(What needs to be done): Continue the Q&A with Robyn Johnson from where it stops.

++++ Text shown

March 24, 2020

Get to know…Robyn Johnson

In this month’s Get to know: Q&A with…we catch up with Robyn Johnson, Reception Services Manager at Bundoora Centre.

  • What is your coffee order?

I very rarely buy coffee, but when I do it’s a skinny latte.

  • What does a typical work day look for you?

I’m up with the birds early to start work at 7.30 am, and although my day is predictable with some tasks, working on the front desk always throws up curly questions and mysteries to solve.

Although my primary responsibility is to answer the calls into the switchboard, this can often be like playing detective. As a lot of our callers often ring without knowing who they wish to speak to, or what program or service they require, it takes quite some time and a lot of patience to be able to actually direct the caller to the correct person or area.

As a lot of our callers are older and have difficulty with technology, this can be a real challenge. The visitors also require lots of help, often only knowing a patient’s first name and where they live. I am always happy to see our patients get to the right person quickly and I am glad I can help the Bundoora community that way.

++++++++
++++ Data under study

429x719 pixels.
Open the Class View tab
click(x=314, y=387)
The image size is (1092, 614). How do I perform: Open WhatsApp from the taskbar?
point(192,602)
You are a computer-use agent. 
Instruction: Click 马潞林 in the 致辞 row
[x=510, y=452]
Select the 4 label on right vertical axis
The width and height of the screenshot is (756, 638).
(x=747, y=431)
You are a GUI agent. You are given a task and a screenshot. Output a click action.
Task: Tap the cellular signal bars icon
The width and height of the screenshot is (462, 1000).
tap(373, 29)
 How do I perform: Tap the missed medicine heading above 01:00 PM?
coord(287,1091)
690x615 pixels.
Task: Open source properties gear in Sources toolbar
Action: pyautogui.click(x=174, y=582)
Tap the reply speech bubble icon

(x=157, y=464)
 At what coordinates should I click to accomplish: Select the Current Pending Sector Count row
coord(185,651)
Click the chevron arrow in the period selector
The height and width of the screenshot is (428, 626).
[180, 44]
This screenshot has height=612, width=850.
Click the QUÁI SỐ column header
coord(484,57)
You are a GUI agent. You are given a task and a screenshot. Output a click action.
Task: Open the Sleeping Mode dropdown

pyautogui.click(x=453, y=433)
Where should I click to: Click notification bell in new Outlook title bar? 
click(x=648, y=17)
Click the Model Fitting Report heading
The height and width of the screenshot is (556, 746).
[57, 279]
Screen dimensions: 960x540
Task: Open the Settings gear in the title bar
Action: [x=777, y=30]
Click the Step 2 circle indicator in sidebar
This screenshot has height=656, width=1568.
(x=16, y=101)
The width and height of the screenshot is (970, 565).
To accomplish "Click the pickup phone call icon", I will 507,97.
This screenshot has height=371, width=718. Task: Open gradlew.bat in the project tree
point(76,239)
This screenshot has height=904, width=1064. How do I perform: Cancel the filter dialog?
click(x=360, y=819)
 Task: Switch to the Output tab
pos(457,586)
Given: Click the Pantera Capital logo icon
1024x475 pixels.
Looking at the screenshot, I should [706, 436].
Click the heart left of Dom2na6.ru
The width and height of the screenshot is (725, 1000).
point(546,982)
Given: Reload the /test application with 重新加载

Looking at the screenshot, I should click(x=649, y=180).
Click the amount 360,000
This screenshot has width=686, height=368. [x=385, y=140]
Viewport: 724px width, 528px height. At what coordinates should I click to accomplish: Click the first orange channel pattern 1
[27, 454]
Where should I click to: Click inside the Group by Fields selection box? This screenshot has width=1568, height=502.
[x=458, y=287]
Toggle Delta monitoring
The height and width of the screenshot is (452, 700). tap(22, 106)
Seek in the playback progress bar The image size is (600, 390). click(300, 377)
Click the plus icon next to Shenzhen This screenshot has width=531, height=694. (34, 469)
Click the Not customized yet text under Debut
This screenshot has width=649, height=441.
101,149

++++++++

(Result of this task):
The staff are also our customers, and I like to help them as much as possible in accessing cars to do home visits and generally just making life easier for them to provide their service to our patient’s and their families. When I finish my shift at 3 pm, I usually then head off to visit my Mum, go to the gym etc. and finish the day watching mindless TV or ABC/SBS on demand.

  • Tell us about your Northern Health journey.

It started a while ago now, before Northern Health or any other network existed! I was a return to work single mum and through a ‘friend’ of a ‘friend’ was offered a casual position on the BECC switchboard/reception. I was terrified when I started as all I knew of switchboards was from the movies and it all looked a bit scary to me.

But I survived and soon was offered the role of Manager, which I was very grateful for the regular wage. A couple of years after, I started helping the Admitting Officer and Geriatrician with bed management and eventually I was responsible for this with consultation with the doctors.

I did this for about eight years and worked with some amazing Registrars who I saw ‘grow up’ and become wonderful Geriatricians, and as well  I built up good professional and social relationships with the discharge planning coordinators at Northern Hospital. From then my role has continued to change and grow, and I have had my finger in a few pies, including a stint covering DVA Liaison. Currently, I sit on the OH&S Committee, am a member of the Emergency Response Team and sit on the Emergency Management Committee and now I also assist with the day to day support services delivery.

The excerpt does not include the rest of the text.